Oui les écologistes voudraient plus d’écologie, oui la gauche voudrait plus de justice sociale et d’ouverture sociétale, oui la droite voudrait plus de liberté économique et de fermeté régalienne, mais tout ceci n’est juste que la revendication d’avoir plus quand tout est déjà en œuvre.


La protection sociale offerte en France par rapport à la crise n’a que peu d’équivalent dans le monde, les avancées écologiques sont peut-être insuffisantes mais elles sont réelles, la volonté de réforme économique ne peut être remise en cause.

Tout le monde veut plus, les revendications sont contradictoires et le plus petit dénominateur commun de toutes ces frustrations sera Le Pen si Macron n’y prend pas garde.


Chirac n’avait pas tenu compte des raisons de sa victoire en 2002.
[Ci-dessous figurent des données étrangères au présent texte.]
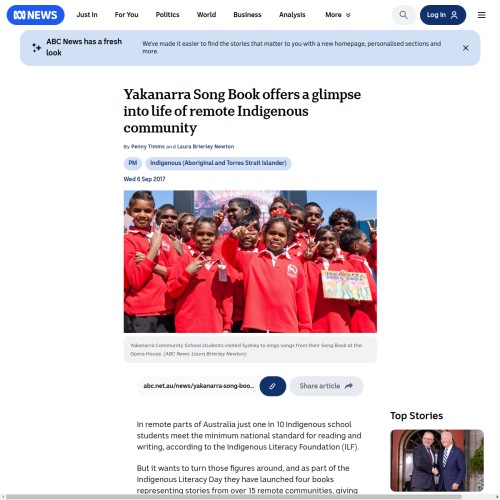
Task: Click the horizontal scrollbar at bottom
Action: point(233,497)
Macron doit proposer un pacte social et politique aux Français, doit leur proposer une équipe crédible pour le mettre en œuvre.
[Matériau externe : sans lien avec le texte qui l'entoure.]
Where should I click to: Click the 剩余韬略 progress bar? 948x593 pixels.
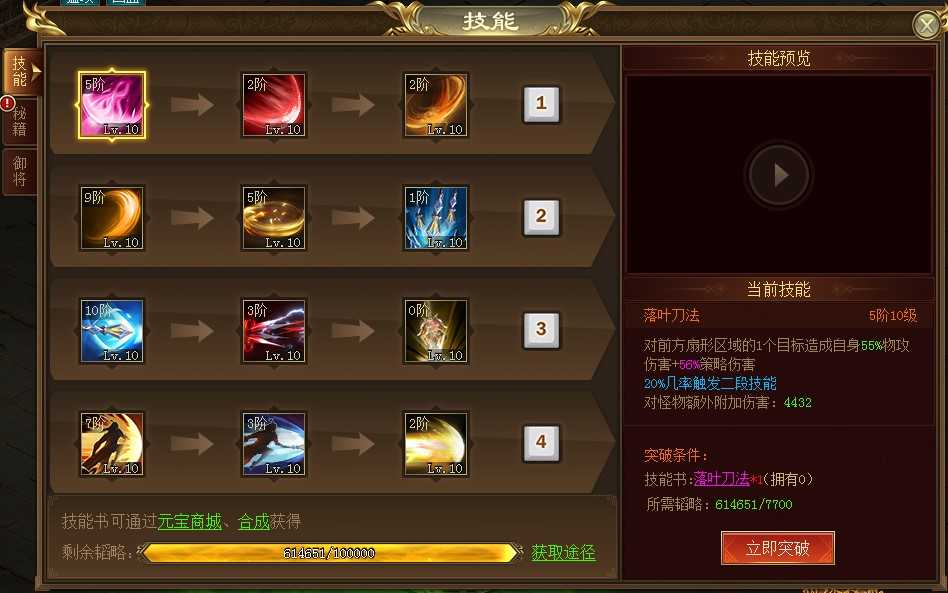tap(330, 553)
Il s’agit ici de reconstruction, de réparation des dégâts après la crise.

Une crise qui a révélé les faiblesses françaises. C’est un nouveau chantier de réforme et ça n’a plus rien à voir avec l’ancien.
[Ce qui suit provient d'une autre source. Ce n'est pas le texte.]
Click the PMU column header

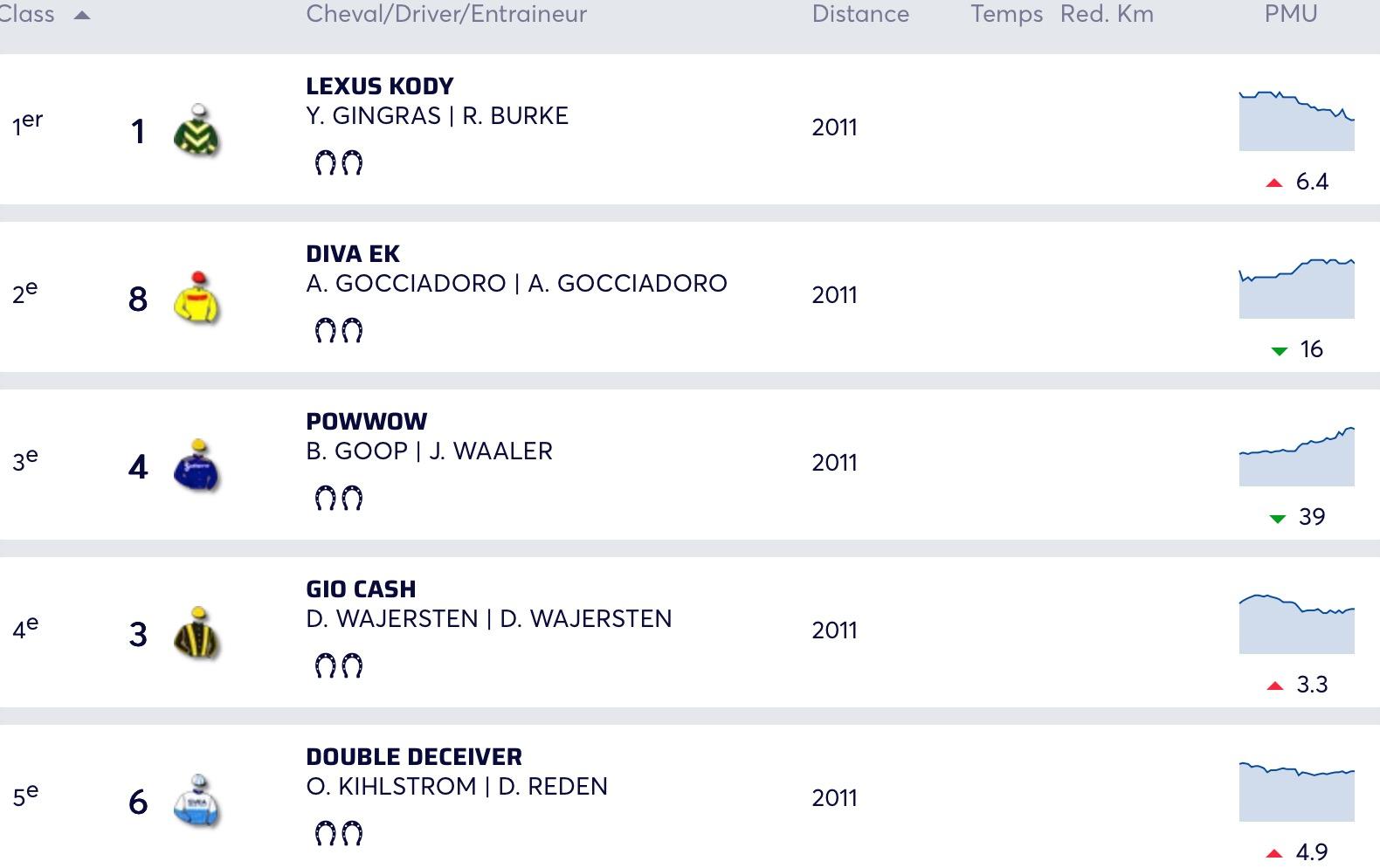click(1290, 14)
Tout le monde sera d’accord pour travailler à nous mettre à l’abris. Cette mise à l’abris implique la réforme, implique des sacrifices, des renouvellements, des mises à jour, mais elle peut être comprise de tout le monde.

Car il est vrai que la crise sanitaire concerne tout le monde et les raisons pour lesquelles la France a faibli ici ou là pour y répondre (et faiblit encore), ne sont pas très difficiles à analyser.


Macron doit proposer un nouveau contrat aux Français, il doit leur proposer un nouveau chemin, un chemin qui ne doit rien au précédent. Il n’a pas le choix.


S’il n’y parvient pas alors oui, il sera responsable de sa défaite, autant qu’en sera responsable la mauvaise foi de ceux qui feignent d’ignorer la signification de leur abstention, il sera responsable de notre défaite à tous.

Mais aujourd’hui il peut encore relever ce défi : nous proposer un nouveau chemin de reconstruction et de protection.


Ça sera le sens du choix à faire si les équilibres ne changent pas d’ici là : Qui va le mieux reconstruire, qui va le mieux nous protéger des catastrophes à venir ? Qui va transformer notre vieux pays, lent à la détente, hésitant, englué dans une Europe inévitable mais si difficile à bouger, qui va réformer cette dame vieillissante et presque dépassée qui ne parvient plus à nous convaincre qu’elle peut être un abris contre les menaces de ce monde ?


Au-delà des préférences politiques et des calculs politiciens, voilà le sens des questions auxquelles on aura besoin de trouver réponse.